The Lord appeared to Abraham by the oaks of Mamre, as he sat at the entrance of his tent in the heat of the day. He looked up and saw three men standing near him. When he saw them, he ran from the tent entrance to meet them, and bowed down to the ground. He said, “My lord, if I find favor with you, do not pass by your servant. Let a little water be brought, and wash your feet, and rest yourselves under the tree. Let me bring a little bread, that you may refresh yourselves, and after that you may pass on—since you have come to your servant.” So they said, “Do as you have said.” And Abraham hastened into the tent to Sarah, and said, “Make ready quickly three measures of choice flour, knead it, and make cakes.” Abraham ran to the herd, and took a calf, tender and good, and gave it to the servant, who hastened to prepare it. Then he took curds and milk and the calf that he had prepared, and set it before them; and he stood by them under the tree while they ate.

They said to him, “Where is your wife Sarah?” And he said, “There, in the tent.” Then one said, “I will surely return to you in due season, and your wife Sarah shall have a son.” And Sarah was listening at the tent entrance behind him. Now Abraham and Sarah were old, advanced in age; it had ceased to be with Sarah after the manner of women. So Sarah laughed to herself, saying, “After I have grown old, and my husband is old, shall I have pleasure?” The Lord said to Abraham, “Why did Sarah laugh, and say, ‘Shall I indeed bear a child, now that I am old?’ Is anything too wonderful for the Lord? At the set time I will return to you, in due season, and Sarah shall have a son.” But Sarah denied, saying, “I did not laugh”; for she was afraid.
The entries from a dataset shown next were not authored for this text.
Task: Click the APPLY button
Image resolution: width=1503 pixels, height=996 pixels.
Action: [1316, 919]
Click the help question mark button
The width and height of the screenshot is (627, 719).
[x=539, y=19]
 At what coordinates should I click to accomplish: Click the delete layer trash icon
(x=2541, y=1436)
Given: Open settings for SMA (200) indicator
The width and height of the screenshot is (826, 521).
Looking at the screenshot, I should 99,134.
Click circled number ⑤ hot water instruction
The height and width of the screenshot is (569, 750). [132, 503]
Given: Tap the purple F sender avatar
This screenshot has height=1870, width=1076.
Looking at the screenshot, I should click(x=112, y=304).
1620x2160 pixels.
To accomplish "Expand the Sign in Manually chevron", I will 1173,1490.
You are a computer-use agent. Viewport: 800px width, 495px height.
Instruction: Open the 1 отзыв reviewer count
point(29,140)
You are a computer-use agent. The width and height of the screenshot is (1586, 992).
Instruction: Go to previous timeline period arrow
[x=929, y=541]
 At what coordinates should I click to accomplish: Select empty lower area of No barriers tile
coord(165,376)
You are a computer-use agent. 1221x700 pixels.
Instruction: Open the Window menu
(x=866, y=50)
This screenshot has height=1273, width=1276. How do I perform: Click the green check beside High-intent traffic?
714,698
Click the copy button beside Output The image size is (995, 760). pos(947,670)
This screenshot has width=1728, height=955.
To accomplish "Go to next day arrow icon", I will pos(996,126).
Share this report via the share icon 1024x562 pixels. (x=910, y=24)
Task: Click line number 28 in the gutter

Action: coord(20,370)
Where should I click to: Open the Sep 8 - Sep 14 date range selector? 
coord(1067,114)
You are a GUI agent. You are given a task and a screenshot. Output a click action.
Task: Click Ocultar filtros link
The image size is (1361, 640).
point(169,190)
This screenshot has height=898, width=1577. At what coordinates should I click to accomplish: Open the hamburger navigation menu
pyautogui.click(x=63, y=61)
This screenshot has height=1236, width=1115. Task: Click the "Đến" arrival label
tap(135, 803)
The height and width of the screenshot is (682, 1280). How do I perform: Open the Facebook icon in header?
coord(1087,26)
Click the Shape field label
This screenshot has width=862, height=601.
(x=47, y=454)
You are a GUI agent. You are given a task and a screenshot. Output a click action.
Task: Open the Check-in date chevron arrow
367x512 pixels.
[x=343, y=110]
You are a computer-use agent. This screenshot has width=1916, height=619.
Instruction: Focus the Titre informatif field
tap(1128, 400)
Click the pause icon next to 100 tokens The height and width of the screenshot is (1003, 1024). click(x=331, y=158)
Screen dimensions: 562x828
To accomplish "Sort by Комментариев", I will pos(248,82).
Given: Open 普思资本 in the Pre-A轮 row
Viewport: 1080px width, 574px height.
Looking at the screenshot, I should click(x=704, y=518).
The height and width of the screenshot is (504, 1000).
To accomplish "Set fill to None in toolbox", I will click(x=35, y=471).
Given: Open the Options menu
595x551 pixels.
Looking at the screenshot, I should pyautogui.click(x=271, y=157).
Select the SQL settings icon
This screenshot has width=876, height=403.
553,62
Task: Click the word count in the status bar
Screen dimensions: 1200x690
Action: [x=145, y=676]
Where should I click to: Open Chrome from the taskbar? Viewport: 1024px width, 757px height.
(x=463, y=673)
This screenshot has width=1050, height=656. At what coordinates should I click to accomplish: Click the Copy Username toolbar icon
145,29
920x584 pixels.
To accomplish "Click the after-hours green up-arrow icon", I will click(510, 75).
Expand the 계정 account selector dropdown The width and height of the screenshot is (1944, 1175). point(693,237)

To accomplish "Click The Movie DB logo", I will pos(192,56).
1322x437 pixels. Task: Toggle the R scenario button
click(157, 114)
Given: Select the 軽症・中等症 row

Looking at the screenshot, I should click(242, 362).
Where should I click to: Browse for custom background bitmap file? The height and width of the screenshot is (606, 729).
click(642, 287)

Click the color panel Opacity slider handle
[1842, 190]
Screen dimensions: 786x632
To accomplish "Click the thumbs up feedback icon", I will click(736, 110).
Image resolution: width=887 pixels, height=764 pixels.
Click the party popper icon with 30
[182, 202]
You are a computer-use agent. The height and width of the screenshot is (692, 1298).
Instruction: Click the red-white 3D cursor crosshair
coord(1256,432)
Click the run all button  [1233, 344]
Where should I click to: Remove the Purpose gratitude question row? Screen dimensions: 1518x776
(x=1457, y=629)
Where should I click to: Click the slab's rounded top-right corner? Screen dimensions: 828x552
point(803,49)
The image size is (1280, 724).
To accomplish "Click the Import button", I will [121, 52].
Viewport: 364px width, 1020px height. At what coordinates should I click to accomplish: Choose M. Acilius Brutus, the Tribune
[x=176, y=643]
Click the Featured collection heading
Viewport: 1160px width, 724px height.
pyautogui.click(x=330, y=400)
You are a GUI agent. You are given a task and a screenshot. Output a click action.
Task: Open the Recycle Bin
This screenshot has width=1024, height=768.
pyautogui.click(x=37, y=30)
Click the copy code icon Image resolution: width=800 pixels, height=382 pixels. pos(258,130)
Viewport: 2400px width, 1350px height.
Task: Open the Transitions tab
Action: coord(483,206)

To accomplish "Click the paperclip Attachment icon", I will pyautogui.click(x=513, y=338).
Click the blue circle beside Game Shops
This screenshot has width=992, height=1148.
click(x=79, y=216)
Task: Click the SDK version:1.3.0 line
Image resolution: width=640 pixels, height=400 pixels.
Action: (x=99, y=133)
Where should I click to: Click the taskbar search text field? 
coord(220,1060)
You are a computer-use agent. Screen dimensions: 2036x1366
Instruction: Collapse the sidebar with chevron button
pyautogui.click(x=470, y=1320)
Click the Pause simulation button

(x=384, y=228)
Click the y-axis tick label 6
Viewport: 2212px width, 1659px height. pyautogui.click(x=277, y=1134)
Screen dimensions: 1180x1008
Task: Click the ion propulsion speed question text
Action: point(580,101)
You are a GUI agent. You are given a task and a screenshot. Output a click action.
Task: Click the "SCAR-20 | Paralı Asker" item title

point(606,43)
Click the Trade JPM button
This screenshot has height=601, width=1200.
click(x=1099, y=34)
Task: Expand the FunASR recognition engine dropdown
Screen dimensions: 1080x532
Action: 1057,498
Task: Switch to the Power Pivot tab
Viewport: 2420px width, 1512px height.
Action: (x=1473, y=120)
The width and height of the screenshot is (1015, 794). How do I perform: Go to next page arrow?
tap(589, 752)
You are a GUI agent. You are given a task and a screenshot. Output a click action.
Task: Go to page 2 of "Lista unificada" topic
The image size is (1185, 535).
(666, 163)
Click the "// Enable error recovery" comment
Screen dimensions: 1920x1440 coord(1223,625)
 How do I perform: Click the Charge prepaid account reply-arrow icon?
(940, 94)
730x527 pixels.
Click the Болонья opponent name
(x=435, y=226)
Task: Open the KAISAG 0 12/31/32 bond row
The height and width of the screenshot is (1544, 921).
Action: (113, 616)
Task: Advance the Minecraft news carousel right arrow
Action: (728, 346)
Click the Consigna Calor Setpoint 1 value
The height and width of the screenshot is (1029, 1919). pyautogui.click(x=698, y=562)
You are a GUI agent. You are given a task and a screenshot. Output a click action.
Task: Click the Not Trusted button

He said, “Oh yes, you did laugh.” (NRSV)

Reflection
On reading this passage I was struck by two things. First, that the response to the angel’s announcement was silence, on Abraham’s part, and laughter followed by denial, on Sarah’s.

Both responses seem reasonable to me!

Even when we live with a desire for God’s presence in our lives, it’s another thing to face the real possibility of it, of the seemingly impossible suddenly becoming possible.

There’s a line about no atheists in foxholes, and I would say for most of us the opposite is also true: that precisely in the face of the miraculous, the impossible, we doubt. Because what does it mean to live with the kingdom of God ready to break in at any moment, wild and beyond our understanding?

This is why the angels have to keep reassuring us, “Be not afraid.” Which brings me to the second thing I noticed in the passage. That the visitors (from Abraham’s perspective) called out Sarah by name, though she was still within the tent and presumably unknown to them. But of course to the Lord we are all known; it is the Lord who has made us and formed us, who holds us.

If we can practice living with that certainty—knowing in our bodies that God is already in our lives and has been from the beginning—rather than in our ideas about God, we may be more able to accept the miraculous (including the everyday miracle of our even being here), to be open to God’s indwelling in our lives.

Prayer
God, may I live so that I am ever ready to respond with Mary’s yes, instead of with fear. To rest in God’s assurance rather than questioning it. And always to be quick to offer love. Amen.